Greer added that 90% of Delta’s employees are frontline workers, so he and his talent team want to make sure they have the opportunities to upskill into other roles regardless of their educational background.
The runway. To launch the skills-based initiative, the team leveraged the company’s HCM SAP SuccessFactors’ talent hub, opportunity marketplace solutions to house the skills infrastructure, and worked with SAP to iterate their skills data. Inside the suite, skills are tied to learning, so employees can develop their careers at the company.
“Skills are really meant to be a currency that is for employees who want to move throughout the company, that they can develop their skills and take it with them, so that way they can build out a robust portfolio and then use those skills to drive their own career growth.”
Take off.
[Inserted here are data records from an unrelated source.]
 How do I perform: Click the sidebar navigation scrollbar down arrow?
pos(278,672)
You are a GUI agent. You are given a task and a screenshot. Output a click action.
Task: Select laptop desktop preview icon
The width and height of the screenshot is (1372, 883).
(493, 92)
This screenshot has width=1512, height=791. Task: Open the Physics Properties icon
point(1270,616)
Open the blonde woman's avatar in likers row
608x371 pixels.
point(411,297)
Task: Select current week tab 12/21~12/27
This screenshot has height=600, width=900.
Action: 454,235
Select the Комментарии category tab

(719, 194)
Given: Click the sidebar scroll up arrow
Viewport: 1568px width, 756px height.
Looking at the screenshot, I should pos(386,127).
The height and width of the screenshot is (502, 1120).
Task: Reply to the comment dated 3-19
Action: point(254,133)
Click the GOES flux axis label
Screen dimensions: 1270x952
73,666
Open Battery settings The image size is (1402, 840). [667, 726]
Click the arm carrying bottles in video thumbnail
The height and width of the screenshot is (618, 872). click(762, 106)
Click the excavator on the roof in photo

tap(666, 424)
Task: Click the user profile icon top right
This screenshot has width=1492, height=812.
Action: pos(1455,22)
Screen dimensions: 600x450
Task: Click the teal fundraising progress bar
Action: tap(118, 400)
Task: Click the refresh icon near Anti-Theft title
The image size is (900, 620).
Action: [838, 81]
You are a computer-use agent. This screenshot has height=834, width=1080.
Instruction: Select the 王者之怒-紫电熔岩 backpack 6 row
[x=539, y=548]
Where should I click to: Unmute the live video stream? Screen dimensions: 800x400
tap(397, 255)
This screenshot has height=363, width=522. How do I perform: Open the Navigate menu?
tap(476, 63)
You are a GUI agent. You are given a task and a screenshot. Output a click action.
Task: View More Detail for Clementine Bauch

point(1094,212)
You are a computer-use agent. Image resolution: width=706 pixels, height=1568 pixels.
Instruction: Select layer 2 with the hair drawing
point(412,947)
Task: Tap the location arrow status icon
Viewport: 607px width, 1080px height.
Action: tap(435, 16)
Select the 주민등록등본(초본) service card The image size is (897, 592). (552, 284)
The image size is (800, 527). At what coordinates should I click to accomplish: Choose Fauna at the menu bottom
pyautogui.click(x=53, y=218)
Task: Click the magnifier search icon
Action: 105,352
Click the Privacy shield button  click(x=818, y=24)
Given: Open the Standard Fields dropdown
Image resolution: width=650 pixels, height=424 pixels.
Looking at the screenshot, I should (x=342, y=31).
Delta deployed its talent intelligence and opportunity marketplace inside its SuccessFactors suite, but has only launched to certain groups, like the HR organization, as a pilot of sorts. The company plans to expand the program to a number of business groups by the end of the year and enterprise wide by Q1 of next year.
The company is also leveraging the recent take off of AI technology. It deployed an AI engine to help “hiring managers…track requisitions, applying skills to jobs” and making sure skills remain up to date in the system.
The organization also employs a “skills governance board” that meets quarterly to manage the changes, including the addition and removal of skills, according to Greer.
Lessons for HR. “What we’ve seen from lessons learned is make sure you have your job taxonomy right,” Greer said. “Understand the different career levels of your organization, understanding what roles exist in the space, because only by then can you leverage the skills and make it applicable to the employee.”
Greer also said this has been a large change management exercise that required some changes to company culture, to develop bought-in leaders who can direct employees to be in the cockpit of their own career development.